Titch came to the farm one January when John was working away for a few weeks. I’ve always been good at gentling wildish cats and managed to get a pat in and gave him a dish of scrambled eggs to eat. He re-appeared the next night and by night 3, I’d brought a can of cat food home with me. Little by little, he got to the point of coming into the converted barn where we lived to eat and hang out in the evenings, but usually slept outside in the hayloft of an open barn. He never did cotton on to any other people but John and I.
There’s something about a cat that makes a home a home and it was really good to have him around for the next couple of years that I lived there. By the time I left, it was good to know that he and John were together and very nice to go and visit from time to time.
One of the last times I went to see Titch towards the end, I walked up from the bus stop where I used to alight when I lived there. I climbed over the barbed wire fence next to the horse chestnut tree and paused to examine one of the little worlds in it’s roots; a spill of autumn leaves and moss.

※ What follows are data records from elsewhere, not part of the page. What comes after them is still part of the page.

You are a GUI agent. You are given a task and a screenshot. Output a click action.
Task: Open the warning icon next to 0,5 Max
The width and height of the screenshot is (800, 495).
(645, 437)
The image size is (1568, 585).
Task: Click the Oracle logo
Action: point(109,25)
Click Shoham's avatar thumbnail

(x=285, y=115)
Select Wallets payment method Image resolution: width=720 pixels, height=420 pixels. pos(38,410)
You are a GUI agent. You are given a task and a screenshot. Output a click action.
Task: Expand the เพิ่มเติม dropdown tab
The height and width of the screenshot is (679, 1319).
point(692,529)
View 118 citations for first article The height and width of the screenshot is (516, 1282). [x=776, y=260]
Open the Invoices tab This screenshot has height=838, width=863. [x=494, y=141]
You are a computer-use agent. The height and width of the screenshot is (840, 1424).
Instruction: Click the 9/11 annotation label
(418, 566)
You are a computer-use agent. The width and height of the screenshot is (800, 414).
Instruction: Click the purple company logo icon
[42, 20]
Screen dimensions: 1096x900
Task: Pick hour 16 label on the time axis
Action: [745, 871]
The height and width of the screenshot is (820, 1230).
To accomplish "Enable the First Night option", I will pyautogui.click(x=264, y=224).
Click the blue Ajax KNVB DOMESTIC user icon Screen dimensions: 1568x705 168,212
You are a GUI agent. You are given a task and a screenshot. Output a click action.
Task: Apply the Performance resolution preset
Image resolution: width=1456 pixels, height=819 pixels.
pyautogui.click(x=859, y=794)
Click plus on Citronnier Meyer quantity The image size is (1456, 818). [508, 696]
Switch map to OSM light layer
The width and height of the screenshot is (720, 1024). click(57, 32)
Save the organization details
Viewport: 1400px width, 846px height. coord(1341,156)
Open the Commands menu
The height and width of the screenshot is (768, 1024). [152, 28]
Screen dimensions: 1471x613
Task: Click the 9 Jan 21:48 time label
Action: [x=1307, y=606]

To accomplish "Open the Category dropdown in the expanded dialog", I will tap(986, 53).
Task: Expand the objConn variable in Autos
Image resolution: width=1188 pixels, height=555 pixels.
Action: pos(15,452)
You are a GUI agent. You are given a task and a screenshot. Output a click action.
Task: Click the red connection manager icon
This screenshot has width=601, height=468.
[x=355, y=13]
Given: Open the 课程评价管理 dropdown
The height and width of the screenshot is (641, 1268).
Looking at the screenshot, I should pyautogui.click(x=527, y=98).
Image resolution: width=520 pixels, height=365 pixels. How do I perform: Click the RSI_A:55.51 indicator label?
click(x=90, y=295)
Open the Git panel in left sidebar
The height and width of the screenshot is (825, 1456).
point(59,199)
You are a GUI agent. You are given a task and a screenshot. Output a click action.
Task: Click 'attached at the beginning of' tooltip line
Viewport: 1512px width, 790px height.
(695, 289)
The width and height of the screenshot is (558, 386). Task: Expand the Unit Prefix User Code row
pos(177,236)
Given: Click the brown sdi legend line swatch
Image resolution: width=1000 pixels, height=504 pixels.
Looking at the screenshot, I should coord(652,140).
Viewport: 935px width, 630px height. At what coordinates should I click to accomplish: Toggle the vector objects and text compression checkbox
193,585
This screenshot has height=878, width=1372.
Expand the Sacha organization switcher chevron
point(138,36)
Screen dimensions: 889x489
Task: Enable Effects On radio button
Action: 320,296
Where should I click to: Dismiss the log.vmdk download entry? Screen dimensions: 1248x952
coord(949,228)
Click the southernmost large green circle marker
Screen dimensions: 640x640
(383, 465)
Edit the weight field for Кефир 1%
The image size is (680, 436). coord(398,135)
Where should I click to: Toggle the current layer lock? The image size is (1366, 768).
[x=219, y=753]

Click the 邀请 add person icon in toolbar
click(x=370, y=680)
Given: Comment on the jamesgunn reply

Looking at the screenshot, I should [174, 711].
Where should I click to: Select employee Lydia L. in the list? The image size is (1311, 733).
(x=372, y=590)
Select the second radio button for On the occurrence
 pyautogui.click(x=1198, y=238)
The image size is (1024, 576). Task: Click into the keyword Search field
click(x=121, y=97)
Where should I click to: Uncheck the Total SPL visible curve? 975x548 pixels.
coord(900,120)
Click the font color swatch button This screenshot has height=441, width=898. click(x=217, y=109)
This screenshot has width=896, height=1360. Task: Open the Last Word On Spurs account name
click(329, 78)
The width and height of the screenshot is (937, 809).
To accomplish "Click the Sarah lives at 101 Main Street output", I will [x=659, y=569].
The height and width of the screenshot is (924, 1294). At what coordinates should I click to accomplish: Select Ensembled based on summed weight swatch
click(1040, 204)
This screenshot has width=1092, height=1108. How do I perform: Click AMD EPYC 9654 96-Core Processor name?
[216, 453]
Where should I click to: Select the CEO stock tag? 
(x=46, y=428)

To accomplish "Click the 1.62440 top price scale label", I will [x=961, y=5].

I walked along the river where I used to spend so much time when I lived there, now filled with fallen leaves and tree reflections. A place dearer to my heart than many people and places I have known in my life.
Titch was asleep on a flannel sheet near the fireplace when I arrived. I stretched out on the floor and spent time drowsing at cat level.
He got up and had some food, then settled in a sun patch near the front door.
John and I had arranged for the vet to come out and euthanize him at the end of the week. Titch got up from a nap when I arrived, ate and went outside to bask and doze in the warm autumn sunshine next to John and I, his two human companions. There were pats, purrs and shared memories of his life with us.
After the vet had come and gone, we took Titch to his final resting place in the apple orchard, wrapped in his flannel sheet and laid him on a bed of hay, leaves and feathers, deep in the earth. When I left, I saw and felt his presence everywhere I looked in the farmyard where he had lived. He still lives, woven into the lives and hearts and memories of we who knew and loved him.